*** Begin section ***
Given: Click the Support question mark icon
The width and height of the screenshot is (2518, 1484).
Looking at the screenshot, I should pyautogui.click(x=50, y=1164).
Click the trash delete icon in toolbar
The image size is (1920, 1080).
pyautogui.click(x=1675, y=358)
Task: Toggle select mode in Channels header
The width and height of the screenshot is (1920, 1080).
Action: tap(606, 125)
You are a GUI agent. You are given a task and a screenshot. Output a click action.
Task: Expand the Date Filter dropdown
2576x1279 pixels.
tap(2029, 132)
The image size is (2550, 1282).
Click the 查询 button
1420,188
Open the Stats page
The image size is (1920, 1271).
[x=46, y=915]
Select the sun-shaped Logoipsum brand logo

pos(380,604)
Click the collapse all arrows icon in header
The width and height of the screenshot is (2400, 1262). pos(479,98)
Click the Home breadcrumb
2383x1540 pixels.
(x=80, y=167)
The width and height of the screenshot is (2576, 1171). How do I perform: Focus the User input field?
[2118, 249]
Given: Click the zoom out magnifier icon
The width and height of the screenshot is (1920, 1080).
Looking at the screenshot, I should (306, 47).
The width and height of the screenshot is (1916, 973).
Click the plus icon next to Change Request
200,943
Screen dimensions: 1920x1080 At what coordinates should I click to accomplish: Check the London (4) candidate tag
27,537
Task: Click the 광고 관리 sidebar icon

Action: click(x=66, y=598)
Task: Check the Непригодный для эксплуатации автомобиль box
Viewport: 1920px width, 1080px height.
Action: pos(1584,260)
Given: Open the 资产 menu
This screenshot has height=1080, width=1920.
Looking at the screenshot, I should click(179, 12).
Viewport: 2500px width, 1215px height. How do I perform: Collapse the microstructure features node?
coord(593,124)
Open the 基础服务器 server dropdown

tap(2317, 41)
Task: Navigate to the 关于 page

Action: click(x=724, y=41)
*** End section ***
» WHAT YOU WILL DO: Would you retype the full listing without altering a single word?

» TASK ANSWER:
Given: Click the Support question mark icon
The width and height of the screenshot is (2518, 1484).
Looking at the screenshot, I should pyautogui.click(x=50, y=1164).
Click the trash delete icon in toolbar
The image size is (1920, 1080).
pyautogui.click(x=1675, y=358)
Task: Toggle select mode in Channels header
The width and height of the screenshot is (1920, 1080).
Action: tap(606, 125)
You are a GUI agent. You are given a task and a screenshot. Output a click action.
Task: Expand the Date Filter dropdown
2576x1279 pixels.
tap(2029, 132)
The image size is (2550, 1282).
Click the 查询 button
1420,188
Open the Stats page
The image size is (1920, 1271).
[x=46, y=915]
Select the sun-shaped Logoipsum brand logo

pos(380,604)
Click the collapse all arrows icon in header
The width and height of the screenshot is (2400, 1262). pos(479,98)
Click the Home breadcrumb
2383x1540 pixels.
(x=80, y=167)
The width and height of the screenshot is (2576, 1171). How do I perform: Focus the User input field?
[2118, 249]
Given: Click the zoom out magnifier icon
The width and height of the screenshot is (1920, 1080).
Looking at the screenshot, I should (306, 47).
The width and height of the screenshot is (1916, 973).
Click the plus icon next to Change Request
200,943
Screen dimensions: 1920x1080 At what coordinates should I click to accomplish: Check the London (4) candidate tag
27,537
Task: Click the 광고 관리 sidebar icon

Action: click(x=66, y=598)
Task: Check the Непригодный для эксплуатации автомобиль box
Viewport: 1920px width, 1080px height.
Action: pos(1584,260)
Given: Open the 资产 menu
This screenshot has height=1080, width=1920.
Looking at the screenshot, I should click(179, 12).
Viewport: 2500px width, 1215px height. How do I perform: Collapse the microstructure features node?
coord(593,124)
Open the 基础服务器 server dropdown

tap(2317, 41)
Task: Navigate to the 关于 page

Action: click(x=724, y=41)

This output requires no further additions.